Abstract

New ages of rocks in the San Juan Islands, northwest Washington, significantly change our understanding of the evolution of the San Juan Islands thrust system. Re-examination of foraminifera-bearing mudstones at Richardson on Lopez Island indicates a late Aptian (112–115 Ma), not late Albian (100 Ma) age as currently presented in the literature. The age brackets of thrusting, marked by these pre-thrusting mudstones and 84-Ma post-thrusting sedimentary rocks, span a much longer period than previously thought, diminishing controls on rates of displacement in the thrust system and the timing of regional deformation in western Washington. New 40Ar/39Ar plateau ages of phengite in blueschist-facies meta-volcanic rock, also at Richardson, are 124 ± 0.7 Ma (2σ, late Barremian).
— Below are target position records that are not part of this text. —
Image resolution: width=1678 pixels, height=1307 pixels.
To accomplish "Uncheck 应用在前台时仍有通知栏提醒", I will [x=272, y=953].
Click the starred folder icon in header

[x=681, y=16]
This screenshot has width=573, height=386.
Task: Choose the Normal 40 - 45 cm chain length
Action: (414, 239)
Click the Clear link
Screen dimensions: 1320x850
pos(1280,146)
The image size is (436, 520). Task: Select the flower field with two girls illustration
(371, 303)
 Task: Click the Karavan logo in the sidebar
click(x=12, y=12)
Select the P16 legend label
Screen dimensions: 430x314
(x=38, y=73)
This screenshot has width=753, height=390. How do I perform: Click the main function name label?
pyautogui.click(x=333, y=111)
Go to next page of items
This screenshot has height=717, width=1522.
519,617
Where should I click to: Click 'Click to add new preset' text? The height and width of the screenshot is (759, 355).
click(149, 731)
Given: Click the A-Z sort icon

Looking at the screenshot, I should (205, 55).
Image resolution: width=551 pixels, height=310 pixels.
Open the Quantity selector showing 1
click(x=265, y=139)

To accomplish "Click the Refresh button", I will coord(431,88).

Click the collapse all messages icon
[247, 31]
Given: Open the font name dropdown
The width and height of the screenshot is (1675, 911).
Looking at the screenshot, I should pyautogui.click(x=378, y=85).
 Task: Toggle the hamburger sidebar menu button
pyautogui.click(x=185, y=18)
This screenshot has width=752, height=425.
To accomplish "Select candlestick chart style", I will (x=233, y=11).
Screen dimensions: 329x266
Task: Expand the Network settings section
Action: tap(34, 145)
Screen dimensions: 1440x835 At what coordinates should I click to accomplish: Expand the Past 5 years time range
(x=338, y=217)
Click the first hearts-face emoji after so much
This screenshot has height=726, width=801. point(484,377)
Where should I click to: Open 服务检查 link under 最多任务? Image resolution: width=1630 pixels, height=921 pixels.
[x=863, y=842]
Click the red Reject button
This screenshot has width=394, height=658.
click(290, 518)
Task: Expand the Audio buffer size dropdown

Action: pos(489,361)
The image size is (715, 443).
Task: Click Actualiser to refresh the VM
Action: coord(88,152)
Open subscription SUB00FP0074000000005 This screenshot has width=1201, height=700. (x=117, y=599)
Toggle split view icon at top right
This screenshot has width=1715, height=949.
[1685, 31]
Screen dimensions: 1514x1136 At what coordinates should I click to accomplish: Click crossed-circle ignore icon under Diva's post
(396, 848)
These blueschist-facies volcanic rocks are in fault contact with the fossiliferous mudstones. Therefore, the blueschist-facies metamorphism at Richardson, previously inferred to be associated with the thrusting, now appears to have occurred prior to thrusting. Further, the Ar ages demonstrate that blueschist-facies fabric formed earlier than the thrust event and is therefore not directly useful in analyzing the thrusting kinematics. The Richardson 40Ar/39Ar age is similar to isotopic ages found in the eastern San Juan Islands and in the Shuksan blueschist terrane in the northwest Cascades, and thus fits into an emerging regional age pattern of blueschist-facies metamorphism during Late Jurassic – Early Cretaceous (up to Barremian) but not late Albian – Cenomanian. If this pattern is more broadly confirmed for the San Juan Islands, all the blueschist-facies metamorphism can be regarded as having formed in subduction zones elsewhere along the continental margin rather than in the anomalous setting of an on-land thrust system, as in the San Juan Islands.